DOCUMENT SECTION:
•••••
If distinguishing your brand in the marketplace is also important to you, sourcing and stocking your own inventory (and possibly manufacturing your own product) will likely be the best (and potentially only) option for you.


2. Positive Customer Experience

Because you’re in control of your operations with the Inventory Model, you have direct control over your customers’ experience.  This is not just about managing a team of pleasant speaking customer support reps.  It’s about guaranteeing success of what is referred to as the “last mile”, the phase of your customers’ journey from the time they place the order until what they’ve ordered has been delivered.  After investing all you have into maximizing conversions and sales from your website, having control over logistics with the Inventory Model allows you to ensure products ordered are both in stock, and delivered to your customers on time.`


3. Greater Profit Margins

When you stock your own inventory, you are able to take advantage of bulk discounts by buying larger quantities from your suppliers.  As you hand select the items you are selling, or manufacture your own designs, you distinguish yourself competitively and are not competing as much on price, thus allowing you to potentially set your own price.  Higher price with bulk discounts leads to greater margins.


And now the Cons:

1. The Need for Space

When you opt to stock your own inventory, you will obviously need a place to store these items.  No, your front lawn will not suffice for many reasons, although in some cases where you have just a couple of SKUs (aka items) and they are small, entrepreneurs have been known to start by warehousing in their garage or basement.  That said, neither option is scalable as your e-commerce store grows, and you will eventually need to plan for warehouse costs, as well as certain equipment and people to work in the warehouse.


2. More Working Capital Needed

To get inventory, you have to pay for inventory, typically before you have sales against that inventory (and the space along with those people previously mentioned).  This requires, you guessed it, money.  As a new e-commerce business, you may not have said working capital at your disposal.  And from a business standpoint, even if you do have the cash, you will want to ask yourself where this investment can serve your business better.  Should you tie it up in inventory, or invest into growing more sales.

3. Distraction from Growth

To manage your inventory is a considerable amount of work.  You have to monitor inventory levels, ensure you do not run out of stock (which includes forecasting and planning), order new inventory in time to ship and keep customers happy, as well as outbound warehouse operations such as picking, packing and shipping.  While this is certainly achievable, you need to ask yourself when (and if) is the best time to embark upon this initiative.  Remember, there is only one of you and your time is precious.  Every minute not focused on the growth of your e-commerce store could be considered a minute wasted.

After reviewing the above, if you are concerned about making investments into the Inventory Model but you still have aspirations of being a successful e-commerce-preneur, there is another options referred to as Dropshipping.
•••••
PROBLEM SET:
• a. Edit the Inventory Model text from "3. Distraction from Growth" up to and including "to as Dropshipping.", putting "valuable" in place of "precious".
• b. In the Inventory Model text, what name is given to the stage of the customer's journey from placing an order until it is delivered?

SOURCE DATA:
•••••
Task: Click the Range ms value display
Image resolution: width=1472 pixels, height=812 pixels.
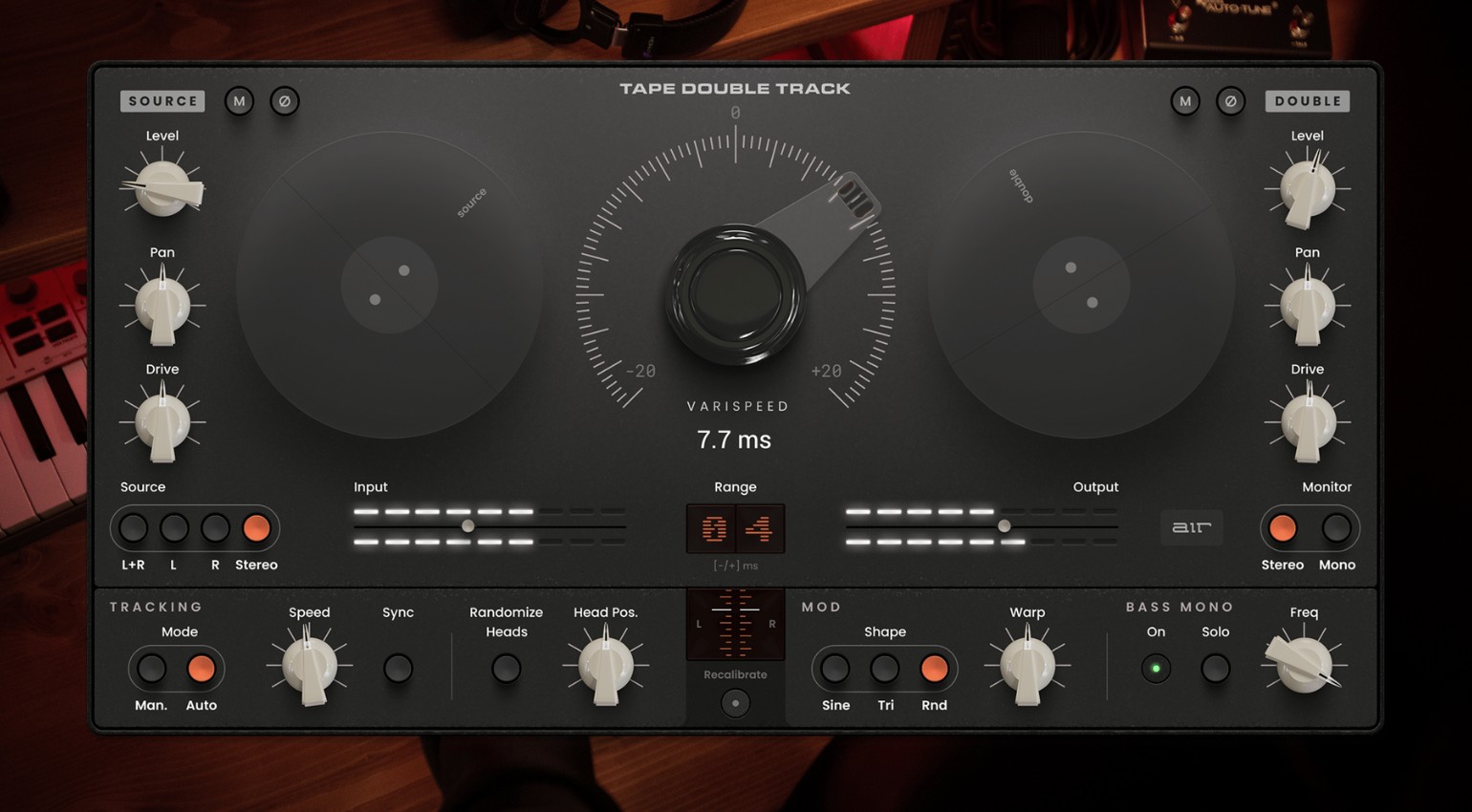Action: point(735,528)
•••••
RESPONSES:
• a.
3. Distraction from Growth

To manage your inventory is a considerable amount of work.  You have to monitor inventory levels, ensure you do not run out of stock (which includes forecasting and planning), order new inventory in time to ship and keep customers happy, as well as outbound warehouse operations such as picking, packing and shipping.  While this is certainly achievable, you need to ask yourself when (and if) is the best time to embark upon this initiative.  Remember, there is only one of you and your time is valuable.  Every minute not focused on the growth of your e-commerce store could be considered a minute wasted.

After reviewing the above, if you are concerned about making investments into the Inventory Model but you still have aspirations of being a successful e-commerce-preneur, there is another options referred to as Dropshipping.

• b. The "last mile."